Support homeCell Ranger ATACAnalysis
Specifying Input FASTQ Files for Cell Ranger ATAC

Specifying Input FASTQ Files for Cell Ranger ATAC

The cellranger-atac mkfastq pipeline is deprecated and will be removed in a future release. Please use Illumina's BCL Convert to generate Cell Ranger ATAC-compatible FASTQ files.

Cell Ranger ATAC requires Illumina FASTQ files as input, which typically come from running demultiplexing software (e.g., Illumina's BCL Convert). However, it is possible to use FASTQ files from other sources, such as a published dataset or the 10x Genomics bamtofastq tool.

To serve as inputs for cellranger-atac, FASTQ files should conform to the following naming conventions:

[Sample Name]_S1_L00[Lane Number]_[Read Type]_001.fastq.gz

or

[Sample Name]_S1_[Read Type]_001.fastq.gz

Where Read Type is one of:

  • I1: Dual index i7 read (optional)
  • R1: Read 1
  • R2: Dual index i5 read
  • R3: Read 2

Alternatively, Cell Ranger ATAC will also accept ATAC FASTQs in this format:

  • I1: Dual index i7 read (optional)
  • R1: Read 1
  • I2: Dual index i5 read
  • R2: Read 2
For the Epi ATAC chemistry, the barcode is sequenced as part of the i5 index read. BCL-Convert conventionally associates R2 with the i5 index read, and R3 with read 2. Thus read 1, barcode, read 2, sample index are associated with R1, R2, R3, I1 respectively.

The FASTQ files are specified by providing the path to the folder containing them (--fastqs) and then optionally restricting the selection by specifying the samples and or lanes of interest.

Cell Ranger ATAC scans the folder's subdirectories to locate the *.fastq.gz files.
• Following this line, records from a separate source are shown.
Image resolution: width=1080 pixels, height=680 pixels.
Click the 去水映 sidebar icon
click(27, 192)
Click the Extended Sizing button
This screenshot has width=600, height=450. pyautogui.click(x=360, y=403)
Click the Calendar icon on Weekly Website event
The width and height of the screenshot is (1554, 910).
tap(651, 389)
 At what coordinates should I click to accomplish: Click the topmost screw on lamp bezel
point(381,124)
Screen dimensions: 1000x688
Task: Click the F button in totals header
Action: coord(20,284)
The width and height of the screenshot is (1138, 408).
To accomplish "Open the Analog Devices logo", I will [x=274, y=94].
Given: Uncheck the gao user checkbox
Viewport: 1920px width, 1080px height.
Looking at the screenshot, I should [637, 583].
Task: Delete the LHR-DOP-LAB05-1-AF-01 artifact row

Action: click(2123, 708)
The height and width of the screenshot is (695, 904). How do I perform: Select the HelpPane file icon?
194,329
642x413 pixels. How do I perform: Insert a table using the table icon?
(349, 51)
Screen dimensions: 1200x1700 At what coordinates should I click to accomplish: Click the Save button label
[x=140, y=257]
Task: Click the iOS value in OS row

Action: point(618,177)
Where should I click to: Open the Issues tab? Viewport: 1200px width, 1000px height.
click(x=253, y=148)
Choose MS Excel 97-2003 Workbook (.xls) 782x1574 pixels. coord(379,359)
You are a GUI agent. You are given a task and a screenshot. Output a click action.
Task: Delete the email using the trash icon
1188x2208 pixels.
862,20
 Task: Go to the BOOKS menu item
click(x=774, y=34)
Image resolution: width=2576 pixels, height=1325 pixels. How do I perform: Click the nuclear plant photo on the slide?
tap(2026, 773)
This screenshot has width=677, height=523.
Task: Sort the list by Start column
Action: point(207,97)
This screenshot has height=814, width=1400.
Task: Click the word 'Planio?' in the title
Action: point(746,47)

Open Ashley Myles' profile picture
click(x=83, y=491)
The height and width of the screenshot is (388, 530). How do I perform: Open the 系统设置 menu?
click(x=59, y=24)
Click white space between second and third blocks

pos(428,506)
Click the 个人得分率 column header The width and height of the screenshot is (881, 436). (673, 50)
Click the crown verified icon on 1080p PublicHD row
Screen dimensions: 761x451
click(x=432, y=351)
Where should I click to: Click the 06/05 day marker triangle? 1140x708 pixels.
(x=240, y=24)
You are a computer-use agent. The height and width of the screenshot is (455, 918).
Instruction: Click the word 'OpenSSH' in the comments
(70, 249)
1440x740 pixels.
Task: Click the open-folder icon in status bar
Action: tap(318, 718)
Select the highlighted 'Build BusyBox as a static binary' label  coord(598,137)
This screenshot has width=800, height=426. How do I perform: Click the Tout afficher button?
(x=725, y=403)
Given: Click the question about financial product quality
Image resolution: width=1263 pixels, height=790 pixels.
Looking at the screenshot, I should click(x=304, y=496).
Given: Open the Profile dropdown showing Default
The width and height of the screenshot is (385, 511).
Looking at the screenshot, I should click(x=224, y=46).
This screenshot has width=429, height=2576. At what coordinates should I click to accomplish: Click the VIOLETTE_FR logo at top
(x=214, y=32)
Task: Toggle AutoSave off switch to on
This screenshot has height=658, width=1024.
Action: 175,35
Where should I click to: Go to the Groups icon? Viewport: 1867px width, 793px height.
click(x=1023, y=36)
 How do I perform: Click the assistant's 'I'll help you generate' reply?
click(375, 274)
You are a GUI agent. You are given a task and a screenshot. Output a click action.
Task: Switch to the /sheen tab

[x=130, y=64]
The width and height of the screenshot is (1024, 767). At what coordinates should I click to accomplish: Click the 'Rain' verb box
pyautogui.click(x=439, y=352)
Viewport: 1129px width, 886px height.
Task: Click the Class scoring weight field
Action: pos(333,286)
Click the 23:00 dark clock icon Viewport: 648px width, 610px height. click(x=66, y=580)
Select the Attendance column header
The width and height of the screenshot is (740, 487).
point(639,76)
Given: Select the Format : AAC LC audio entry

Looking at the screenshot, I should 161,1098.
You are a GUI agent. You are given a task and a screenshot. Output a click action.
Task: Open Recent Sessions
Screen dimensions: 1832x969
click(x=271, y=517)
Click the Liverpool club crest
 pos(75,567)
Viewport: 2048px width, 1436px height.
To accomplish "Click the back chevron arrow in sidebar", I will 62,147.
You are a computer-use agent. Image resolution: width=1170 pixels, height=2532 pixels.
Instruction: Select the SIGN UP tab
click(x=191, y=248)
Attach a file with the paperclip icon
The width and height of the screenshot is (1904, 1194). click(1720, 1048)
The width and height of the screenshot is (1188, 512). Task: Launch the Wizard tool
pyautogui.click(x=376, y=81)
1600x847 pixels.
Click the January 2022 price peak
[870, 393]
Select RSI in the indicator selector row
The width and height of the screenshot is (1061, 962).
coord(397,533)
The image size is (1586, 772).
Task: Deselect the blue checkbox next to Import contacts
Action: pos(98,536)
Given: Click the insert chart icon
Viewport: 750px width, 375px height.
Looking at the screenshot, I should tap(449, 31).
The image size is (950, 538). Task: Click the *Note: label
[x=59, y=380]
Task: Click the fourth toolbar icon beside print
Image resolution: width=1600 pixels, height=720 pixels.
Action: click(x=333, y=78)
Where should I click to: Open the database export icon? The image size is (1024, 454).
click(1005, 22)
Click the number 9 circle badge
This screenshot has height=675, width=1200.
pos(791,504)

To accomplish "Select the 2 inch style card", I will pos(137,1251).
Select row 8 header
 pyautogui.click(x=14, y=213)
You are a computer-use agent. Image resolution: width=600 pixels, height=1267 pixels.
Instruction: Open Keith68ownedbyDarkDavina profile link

Make sure there are no duplicate sequence files in the subdirectories.

Here are the arguments available for specifying which FASTQ files cellranger-atac should use:

ArgumentBrief Description
--fastqsRequired. The folder containing the FASTQ files to be analyzed. If the files are in multiple folders, for instance because one library was sequenced across multiple flow cells, provide a comma-separated list of paths.
--sampleOptional. Sample name to analyze. Use the [Sample_Name] shown above. Multiple names may be provided as a comma-separated list, in which case they will be treated as one sample.
--lanesOptional. Lanes associated with this sample. Defaults to all lanes.